** Opening Available records block **

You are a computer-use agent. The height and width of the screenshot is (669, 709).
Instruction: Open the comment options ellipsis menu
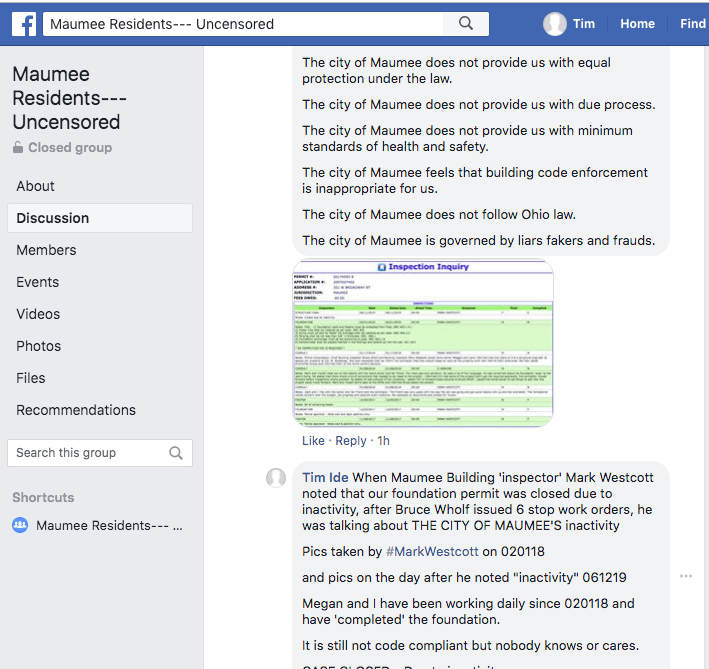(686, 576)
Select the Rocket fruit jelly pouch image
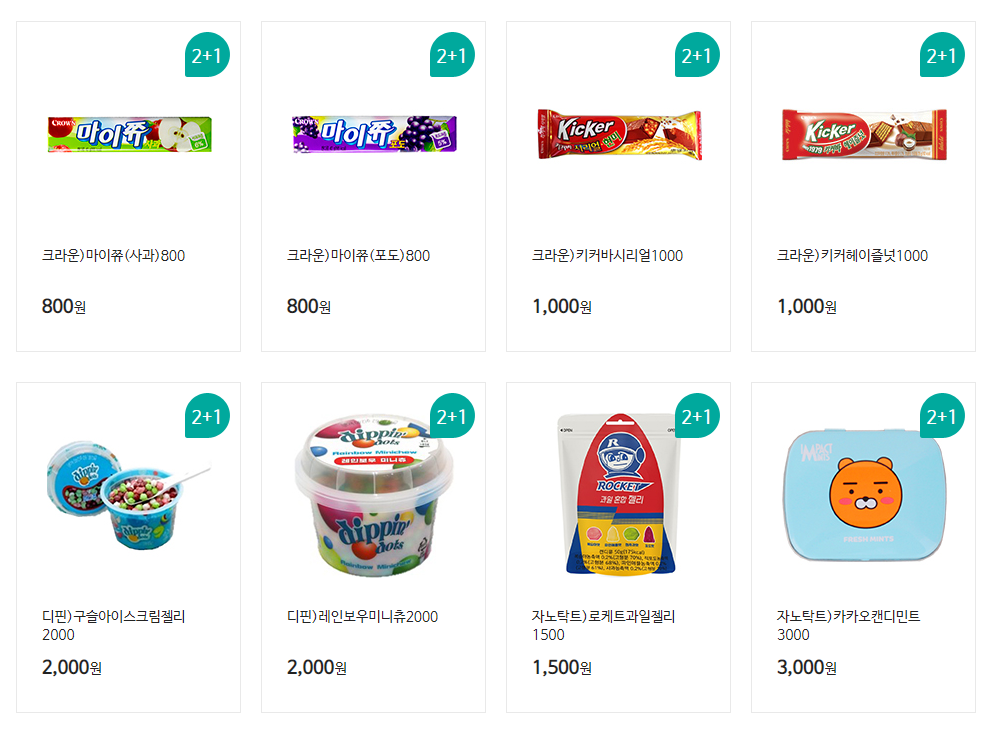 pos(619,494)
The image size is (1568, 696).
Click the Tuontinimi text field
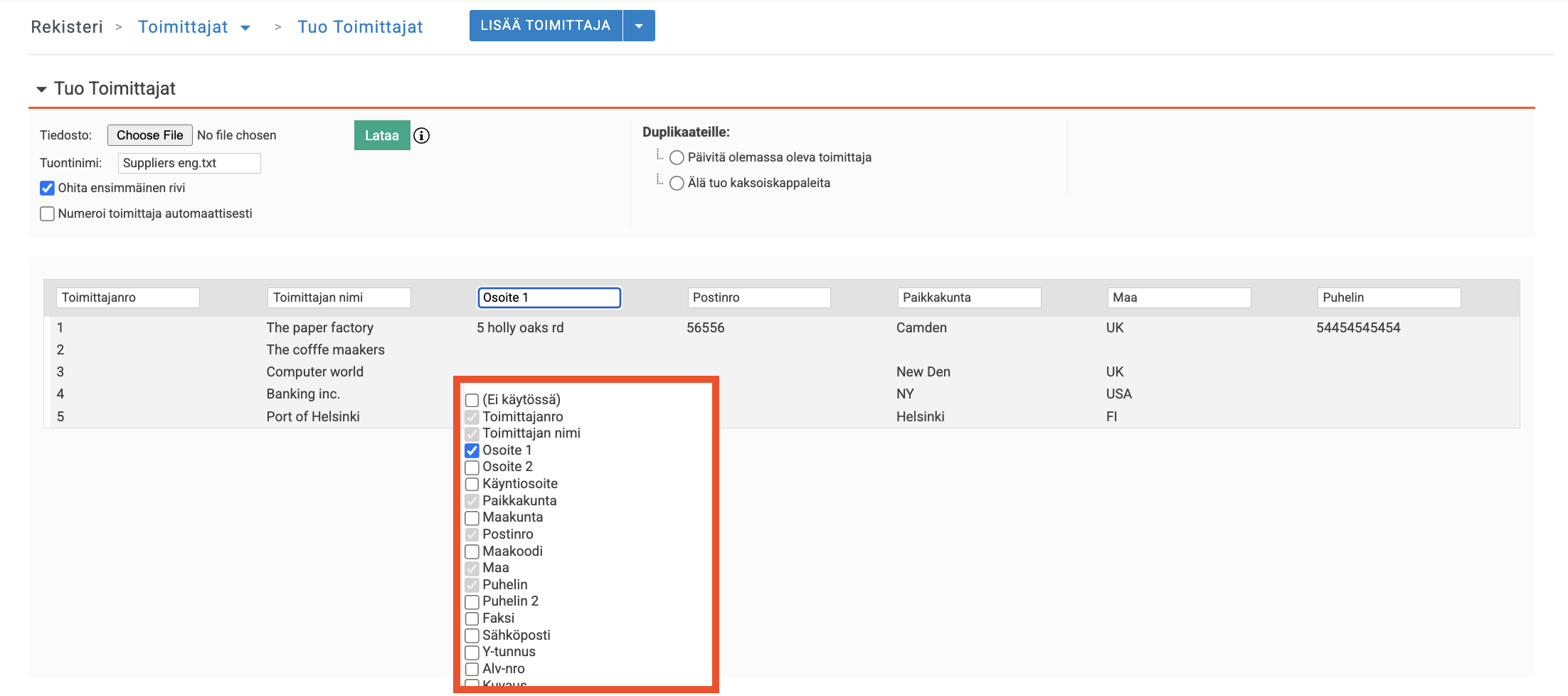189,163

** Closing Available records block **

Problem
Without including any pictures, output all the entries above exactly.

Your response
You are a computer-use agent. The height and width of the screenshot is (669, 709).
Instruction: Open the comment options ellipsis menu
(686, 576)
Select the Rocket fruit jelly pouch image
 pos(619,494)
The image size is (1568, 696).
Click the Tuontinimi text field
189,163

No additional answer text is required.